Dix policiers, deux civils et 17 bandits présumés ont été tués mardi 11 août dans des affrontements entre les forces de sécurité nigérianes et un groupe d’hommes armés, à la frontière entre les États de Zamfara et de Kebbi, dans le nord-ouest du pays.
La confrontation s’est produite dans la matinée, dans la localité de Rafin Makuku, dans l’État de Kebbi. Selon la presse nigériane, près de 240 hommes armés venus de Zamfara se dirigeaient vers cette zone lorsqu’ils ont été repérés par les forces de sécurité. Les assaillants, circulant à motos et répartis en trois groupes, ont suscité l’inquiétude des populations des localités environnantes. Les habitants avaient été appelés à la vigilance face à ce mouvement massif d’hommes armés.

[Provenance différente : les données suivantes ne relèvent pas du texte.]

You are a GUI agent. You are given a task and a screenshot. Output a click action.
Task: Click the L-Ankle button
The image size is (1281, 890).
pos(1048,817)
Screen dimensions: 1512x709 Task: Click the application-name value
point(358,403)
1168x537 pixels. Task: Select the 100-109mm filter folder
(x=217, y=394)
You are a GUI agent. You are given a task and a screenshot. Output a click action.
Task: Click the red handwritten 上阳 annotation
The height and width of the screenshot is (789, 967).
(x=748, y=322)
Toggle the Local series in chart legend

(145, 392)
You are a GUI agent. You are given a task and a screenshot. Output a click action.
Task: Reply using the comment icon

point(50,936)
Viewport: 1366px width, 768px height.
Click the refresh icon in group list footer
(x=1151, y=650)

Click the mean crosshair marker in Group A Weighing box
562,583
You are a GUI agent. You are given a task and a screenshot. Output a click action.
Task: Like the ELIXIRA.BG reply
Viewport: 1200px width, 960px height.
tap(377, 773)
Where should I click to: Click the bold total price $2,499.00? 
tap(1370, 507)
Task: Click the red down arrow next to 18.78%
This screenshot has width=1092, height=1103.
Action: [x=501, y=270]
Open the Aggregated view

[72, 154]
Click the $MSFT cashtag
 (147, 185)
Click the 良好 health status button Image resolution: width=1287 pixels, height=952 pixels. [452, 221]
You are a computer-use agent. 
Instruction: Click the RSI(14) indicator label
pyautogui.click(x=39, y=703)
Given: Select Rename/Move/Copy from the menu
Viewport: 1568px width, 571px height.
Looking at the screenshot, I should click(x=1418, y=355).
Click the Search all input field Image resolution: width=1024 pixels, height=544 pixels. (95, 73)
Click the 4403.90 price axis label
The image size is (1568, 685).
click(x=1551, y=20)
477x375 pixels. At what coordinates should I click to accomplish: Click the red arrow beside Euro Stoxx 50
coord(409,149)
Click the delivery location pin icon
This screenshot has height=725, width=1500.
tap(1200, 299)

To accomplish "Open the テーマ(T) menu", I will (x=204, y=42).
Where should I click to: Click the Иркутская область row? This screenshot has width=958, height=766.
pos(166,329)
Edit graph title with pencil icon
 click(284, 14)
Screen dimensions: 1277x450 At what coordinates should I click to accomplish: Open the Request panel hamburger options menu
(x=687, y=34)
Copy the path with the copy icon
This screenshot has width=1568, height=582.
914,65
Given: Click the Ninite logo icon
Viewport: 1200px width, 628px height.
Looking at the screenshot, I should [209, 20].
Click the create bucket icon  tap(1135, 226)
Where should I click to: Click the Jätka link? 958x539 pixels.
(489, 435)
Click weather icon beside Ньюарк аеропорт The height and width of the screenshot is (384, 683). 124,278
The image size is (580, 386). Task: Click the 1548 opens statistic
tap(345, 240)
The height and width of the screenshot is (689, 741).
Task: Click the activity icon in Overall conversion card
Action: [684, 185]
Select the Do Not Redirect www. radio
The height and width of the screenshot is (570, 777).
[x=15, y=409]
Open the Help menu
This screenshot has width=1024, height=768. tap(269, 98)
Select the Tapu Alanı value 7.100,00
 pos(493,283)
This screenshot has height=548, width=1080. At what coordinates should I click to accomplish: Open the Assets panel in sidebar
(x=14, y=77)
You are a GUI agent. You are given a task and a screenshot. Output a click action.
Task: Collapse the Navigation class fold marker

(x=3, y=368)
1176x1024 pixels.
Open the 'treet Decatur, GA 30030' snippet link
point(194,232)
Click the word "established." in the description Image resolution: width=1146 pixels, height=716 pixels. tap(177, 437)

Aux environs de 9h30, de violents échanges de tirs ont éclaté entre les bandits et les policiers déployés dans la zone. Le bilan fait état de dix policiers tués et de deux autres blessés, actuellement pris en charge dans un centre médical, selon le porte-parole de la police de Zamfara. Deux civils ont également perdu la vie dans les affrontements. Du côté des assaillants, 17 bandits présumés ont été tués. Face à l’ampleur de la menace, des renforts policiers et militaires avaient été déployés ces derniers jours dans le nord-ouest du Nigeria afin de réduire les activités des groupes armés qui sévissent dans cette partie du pays.
L’armée nigériane avait déjà mené des frappes aériennes lundi pour tenter de contenir le déplacement massif des hommes armés. Les opérations de sécurité se poursuivent dans la région. Cette nouvelle attaque intervient quelques jours après l’annonce, le 6 août, de la libération de plus de 300 personnes enlevées dans plusieurs États du nord-ouest du Nigeria, notamment Kebbi, Kwara et Niger. Selon des décomptes établis par la société civile, 25 enfants auraient cependant trouvé la mort pendant leur captivité dans les forêts de la région.